ACTIVITY:
Go through the material below, find each line with the word "Mustard", and copy those lines.

———

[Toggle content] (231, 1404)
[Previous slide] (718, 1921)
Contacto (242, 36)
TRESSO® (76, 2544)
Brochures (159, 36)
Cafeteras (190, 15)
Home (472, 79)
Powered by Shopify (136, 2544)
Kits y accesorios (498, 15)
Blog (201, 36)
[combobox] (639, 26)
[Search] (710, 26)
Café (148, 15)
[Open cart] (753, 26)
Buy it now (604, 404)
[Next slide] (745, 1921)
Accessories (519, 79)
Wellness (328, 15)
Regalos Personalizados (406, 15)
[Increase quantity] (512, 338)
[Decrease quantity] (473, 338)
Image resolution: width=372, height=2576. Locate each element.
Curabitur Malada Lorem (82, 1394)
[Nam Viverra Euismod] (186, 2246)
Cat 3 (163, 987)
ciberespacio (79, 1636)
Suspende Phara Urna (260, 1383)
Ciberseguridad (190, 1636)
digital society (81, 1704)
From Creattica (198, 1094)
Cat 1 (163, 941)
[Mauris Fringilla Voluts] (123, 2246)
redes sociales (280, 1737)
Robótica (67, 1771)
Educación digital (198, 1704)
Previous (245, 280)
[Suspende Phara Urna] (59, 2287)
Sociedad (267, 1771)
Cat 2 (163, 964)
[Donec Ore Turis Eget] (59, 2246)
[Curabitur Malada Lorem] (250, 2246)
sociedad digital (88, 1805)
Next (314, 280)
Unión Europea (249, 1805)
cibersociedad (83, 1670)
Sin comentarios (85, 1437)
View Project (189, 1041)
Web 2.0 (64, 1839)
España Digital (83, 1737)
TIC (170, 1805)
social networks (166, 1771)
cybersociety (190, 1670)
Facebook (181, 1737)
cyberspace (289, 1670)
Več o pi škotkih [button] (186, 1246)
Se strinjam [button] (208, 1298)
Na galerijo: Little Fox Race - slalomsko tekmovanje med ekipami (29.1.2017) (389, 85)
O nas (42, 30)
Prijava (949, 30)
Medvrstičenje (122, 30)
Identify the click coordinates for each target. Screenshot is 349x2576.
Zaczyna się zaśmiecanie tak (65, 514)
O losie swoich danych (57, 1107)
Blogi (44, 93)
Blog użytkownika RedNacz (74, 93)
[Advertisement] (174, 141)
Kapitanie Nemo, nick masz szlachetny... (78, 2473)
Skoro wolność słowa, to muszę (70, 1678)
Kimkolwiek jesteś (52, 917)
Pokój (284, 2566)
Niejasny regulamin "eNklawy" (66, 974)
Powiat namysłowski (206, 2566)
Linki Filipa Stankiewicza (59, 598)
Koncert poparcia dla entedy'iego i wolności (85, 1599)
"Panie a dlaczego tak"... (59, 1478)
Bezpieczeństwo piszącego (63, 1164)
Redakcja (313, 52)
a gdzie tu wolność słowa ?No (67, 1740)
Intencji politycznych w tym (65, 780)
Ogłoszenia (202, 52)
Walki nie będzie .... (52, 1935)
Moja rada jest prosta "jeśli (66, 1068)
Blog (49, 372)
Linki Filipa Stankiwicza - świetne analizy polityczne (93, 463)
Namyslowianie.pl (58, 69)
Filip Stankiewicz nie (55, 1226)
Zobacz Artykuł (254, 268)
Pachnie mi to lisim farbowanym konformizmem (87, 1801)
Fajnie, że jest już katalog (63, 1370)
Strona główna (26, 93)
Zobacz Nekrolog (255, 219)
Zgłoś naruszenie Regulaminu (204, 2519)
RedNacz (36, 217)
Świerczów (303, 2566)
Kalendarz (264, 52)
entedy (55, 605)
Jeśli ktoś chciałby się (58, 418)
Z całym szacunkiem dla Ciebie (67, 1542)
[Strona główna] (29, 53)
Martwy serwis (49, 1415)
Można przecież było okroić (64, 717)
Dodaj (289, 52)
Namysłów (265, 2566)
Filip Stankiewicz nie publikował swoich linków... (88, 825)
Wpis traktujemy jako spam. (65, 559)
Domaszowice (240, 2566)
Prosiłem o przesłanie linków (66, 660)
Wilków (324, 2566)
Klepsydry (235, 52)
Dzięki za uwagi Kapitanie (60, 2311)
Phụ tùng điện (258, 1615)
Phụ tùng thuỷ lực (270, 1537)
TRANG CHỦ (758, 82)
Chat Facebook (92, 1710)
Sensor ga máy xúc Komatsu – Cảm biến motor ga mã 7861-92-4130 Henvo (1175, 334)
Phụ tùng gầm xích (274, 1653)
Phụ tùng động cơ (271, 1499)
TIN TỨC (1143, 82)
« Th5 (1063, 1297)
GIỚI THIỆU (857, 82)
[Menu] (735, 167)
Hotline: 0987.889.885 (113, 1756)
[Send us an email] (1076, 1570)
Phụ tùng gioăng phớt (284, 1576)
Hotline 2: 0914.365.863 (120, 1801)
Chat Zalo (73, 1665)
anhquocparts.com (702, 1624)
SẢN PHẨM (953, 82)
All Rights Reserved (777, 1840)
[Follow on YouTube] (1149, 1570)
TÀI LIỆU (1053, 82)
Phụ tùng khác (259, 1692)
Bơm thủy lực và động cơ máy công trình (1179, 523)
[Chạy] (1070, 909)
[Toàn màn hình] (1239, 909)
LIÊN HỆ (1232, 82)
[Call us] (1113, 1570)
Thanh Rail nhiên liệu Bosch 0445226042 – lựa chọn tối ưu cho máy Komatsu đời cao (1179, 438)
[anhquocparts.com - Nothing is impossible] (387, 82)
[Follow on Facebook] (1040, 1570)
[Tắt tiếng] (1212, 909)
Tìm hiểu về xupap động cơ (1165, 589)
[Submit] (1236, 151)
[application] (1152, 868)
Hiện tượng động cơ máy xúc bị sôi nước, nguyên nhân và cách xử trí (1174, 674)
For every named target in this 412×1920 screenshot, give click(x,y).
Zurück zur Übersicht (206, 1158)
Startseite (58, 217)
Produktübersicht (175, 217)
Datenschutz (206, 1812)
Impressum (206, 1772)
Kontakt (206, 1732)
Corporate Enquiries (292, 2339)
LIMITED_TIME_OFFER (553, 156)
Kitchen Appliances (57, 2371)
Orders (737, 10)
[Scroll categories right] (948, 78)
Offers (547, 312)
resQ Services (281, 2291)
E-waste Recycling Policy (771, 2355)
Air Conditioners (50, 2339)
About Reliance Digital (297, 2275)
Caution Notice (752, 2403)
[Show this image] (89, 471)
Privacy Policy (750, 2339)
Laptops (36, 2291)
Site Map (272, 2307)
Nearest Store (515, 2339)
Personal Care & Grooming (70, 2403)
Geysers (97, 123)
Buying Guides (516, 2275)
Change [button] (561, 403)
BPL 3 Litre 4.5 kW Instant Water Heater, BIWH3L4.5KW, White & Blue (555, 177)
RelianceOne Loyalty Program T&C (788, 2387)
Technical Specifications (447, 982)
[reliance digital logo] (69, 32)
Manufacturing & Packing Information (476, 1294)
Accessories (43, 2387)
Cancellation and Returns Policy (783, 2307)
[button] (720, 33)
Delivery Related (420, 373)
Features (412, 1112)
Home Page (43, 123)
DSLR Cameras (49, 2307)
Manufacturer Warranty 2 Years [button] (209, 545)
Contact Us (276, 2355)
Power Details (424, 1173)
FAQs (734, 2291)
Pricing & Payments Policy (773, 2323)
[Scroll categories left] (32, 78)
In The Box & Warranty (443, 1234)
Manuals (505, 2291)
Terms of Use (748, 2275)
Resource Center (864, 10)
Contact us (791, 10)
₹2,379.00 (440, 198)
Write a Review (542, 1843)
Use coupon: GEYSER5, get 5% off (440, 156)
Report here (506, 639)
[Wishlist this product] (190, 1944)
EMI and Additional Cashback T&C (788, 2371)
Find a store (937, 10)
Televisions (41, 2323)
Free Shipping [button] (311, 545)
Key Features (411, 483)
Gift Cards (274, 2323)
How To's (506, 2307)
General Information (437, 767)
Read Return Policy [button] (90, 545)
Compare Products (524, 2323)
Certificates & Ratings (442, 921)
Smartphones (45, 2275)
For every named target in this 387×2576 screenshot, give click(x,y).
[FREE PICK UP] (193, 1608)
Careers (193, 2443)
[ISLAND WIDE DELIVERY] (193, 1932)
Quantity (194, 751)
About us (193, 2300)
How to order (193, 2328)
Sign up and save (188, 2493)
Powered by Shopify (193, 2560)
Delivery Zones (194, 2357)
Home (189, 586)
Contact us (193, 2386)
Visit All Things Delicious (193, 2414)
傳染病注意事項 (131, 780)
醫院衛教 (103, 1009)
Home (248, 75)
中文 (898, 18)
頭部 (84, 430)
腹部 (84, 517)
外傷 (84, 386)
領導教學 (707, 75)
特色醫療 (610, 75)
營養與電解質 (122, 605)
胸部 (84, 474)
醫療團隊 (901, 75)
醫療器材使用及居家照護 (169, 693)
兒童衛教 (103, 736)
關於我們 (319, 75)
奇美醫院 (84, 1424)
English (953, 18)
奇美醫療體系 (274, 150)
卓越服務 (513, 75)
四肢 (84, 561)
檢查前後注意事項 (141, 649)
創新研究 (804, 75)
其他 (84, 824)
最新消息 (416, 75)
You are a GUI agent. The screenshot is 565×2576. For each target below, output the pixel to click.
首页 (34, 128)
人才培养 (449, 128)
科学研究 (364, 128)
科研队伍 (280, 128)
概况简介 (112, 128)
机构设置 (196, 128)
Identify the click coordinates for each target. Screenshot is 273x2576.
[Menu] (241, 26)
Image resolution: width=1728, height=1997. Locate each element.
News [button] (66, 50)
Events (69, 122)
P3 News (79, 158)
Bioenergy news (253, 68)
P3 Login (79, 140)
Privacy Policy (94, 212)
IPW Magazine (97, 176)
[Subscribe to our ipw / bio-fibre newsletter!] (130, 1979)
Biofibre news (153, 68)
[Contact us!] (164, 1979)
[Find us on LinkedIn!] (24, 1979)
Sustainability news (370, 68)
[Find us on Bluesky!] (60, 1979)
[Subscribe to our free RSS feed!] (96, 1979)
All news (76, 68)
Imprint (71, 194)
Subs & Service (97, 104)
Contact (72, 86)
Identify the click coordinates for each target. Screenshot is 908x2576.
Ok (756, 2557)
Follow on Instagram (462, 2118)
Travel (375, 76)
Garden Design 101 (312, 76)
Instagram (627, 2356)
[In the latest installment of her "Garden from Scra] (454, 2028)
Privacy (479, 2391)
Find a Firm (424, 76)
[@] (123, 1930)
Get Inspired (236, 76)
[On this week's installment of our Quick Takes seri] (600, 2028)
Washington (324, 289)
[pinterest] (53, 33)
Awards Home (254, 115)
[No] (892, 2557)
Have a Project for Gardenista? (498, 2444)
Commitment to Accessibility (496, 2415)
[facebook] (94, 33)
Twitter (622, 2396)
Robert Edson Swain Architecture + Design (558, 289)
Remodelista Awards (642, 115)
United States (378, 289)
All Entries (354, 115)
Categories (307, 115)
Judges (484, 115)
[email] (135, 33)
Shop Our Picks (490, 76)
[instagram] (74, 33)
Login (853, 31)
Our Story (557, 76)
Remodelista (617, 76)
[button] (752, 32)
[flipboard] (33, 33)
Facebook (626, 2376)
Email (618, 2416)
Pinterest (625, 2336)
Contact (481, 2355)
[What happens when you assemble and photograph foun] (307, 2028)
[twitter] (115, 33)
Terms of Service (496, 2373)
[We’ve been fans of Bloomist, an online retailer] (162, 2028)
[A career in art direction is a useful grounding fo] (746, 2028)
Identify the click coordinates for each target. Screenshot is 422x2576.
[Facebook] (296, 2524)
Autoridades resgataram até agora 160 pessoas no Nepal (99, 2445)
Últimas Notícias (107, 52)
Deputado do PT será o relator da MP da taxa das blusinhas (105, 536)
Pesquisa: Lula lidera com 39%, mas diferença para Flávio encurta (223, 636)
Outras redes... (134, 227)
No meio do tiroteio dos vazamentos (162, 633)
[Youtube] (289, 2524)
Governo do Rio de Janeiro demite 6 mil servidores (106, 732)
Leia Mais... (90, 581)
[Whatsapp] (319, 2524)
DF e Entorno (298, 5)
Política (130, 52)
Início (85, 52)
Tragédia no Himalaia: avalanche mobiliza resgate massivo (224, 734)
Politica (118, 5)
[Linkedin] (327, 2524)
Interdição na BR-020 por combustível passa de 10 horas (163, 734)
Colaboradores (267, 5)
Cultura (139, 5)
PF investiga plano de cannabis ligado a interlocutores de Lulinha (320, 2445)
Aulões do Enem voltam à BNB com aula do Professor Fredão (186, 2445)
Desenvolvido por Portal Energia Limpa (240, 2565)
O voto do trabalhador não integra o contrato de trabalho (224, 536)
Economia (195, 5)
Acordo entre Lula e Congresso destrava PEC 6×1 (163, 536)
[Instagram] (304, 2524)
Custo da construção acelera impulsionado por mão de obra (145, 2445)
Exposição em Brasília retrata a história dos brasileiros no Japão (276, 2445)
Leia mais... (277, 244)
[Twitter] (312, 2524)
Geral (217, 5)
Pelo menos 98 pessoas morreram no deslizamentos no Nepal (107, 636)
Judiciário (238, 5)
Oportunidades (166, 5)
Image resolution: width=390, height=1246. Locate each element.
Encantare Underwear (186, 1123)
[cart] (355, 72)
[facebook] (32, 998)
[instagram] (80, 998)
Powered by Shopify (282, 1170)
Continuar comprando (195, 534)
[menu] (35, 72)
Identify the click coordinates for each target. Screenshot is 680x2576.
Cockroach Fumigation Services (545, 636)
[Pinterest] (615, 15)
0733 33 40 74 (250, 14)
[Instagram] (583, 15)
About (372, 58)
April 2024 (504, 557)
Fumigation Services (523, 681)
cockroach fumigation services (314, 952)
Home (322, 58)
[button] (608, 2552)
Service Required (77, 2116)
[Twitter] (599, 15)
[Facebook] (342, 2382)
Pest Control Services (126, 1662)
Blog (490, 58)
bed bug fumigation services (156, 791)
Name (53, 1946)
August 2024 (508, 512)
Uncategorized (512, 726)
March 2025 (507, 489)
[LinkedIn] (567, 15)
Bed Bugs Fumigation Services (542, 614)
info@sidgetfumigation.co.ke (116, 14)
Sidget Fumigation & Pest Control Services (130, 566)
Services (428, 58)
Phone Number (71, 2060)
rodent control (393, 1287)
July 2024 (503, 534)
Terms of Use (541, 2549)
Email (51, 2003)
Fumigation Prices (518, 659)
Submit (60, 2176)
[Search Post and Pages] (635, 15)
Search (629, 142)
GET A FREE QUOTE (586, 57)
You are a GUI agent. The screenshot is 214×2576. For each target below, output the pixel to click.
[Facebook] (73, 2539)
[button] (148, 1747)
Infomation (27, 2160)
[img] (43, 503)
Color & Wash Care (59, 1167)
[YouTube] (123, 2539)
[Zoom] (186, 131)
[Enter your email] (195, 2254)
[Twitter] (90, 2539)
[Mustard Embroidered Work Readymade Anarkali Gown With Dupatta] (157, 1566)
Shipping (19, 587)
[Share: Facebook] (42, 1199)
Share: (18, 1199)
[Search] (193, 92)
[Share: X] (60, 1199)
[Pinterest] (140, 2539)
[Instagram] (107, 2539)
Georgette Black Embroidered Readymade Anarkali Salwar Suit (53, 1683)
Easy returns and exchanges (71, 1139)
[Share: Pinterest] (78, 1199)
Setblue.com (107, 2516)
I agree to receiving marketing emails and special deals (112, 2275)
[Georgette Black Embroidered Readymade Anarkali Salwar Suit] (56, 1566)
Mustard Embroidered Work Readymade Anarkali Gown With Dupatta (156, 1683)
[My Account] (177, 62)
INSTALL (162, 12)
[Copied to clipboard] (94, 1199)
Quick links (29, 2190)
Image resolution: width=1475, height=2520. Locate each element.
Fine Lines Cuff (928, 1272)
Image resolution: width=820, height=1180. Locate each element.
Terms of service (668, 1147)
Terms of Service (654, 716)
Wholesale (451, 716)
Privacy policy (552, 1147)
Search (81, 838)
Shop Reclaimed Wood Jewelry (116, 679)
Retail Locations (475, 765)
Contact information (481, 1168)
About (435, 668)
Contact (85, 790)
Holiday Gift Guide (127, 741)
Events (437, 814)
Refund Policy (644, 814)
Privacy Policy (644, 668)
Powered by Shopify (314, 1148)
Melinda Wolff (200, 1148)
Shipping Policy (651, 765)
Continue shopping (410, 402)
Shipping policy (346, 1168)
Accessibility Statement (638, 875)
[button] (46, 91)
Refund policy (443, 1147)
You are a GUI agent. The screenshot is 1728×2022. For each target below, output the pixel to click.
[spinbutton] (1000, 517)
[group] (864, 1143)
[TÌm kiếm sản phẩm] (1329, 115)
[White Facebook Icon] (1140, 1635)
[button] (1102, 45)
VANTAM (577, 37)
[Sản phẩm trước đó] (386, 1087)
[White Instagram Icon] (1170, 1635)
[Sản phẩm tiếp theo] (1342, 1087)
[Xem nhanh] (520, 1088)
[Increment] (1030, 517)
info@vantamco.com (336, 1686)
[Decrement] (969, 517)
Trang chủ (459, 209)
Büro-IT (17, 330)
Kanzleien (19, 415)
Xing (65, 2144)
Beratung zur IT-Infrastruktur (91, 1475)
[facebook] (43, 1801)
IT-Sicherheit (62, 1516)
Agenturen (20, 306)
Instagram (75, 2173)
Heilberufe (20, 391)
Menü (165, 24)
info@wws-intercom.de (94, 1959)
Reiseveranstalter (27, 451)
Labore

———

WRITTEN SOLUTION:
[Mustard Embroidered Work Readymade Anarkali Gown With Dupatta] (157, 1566)
Mustard Embroidered Work Readymade Anarkali Gown With Dupatta (156, 1683)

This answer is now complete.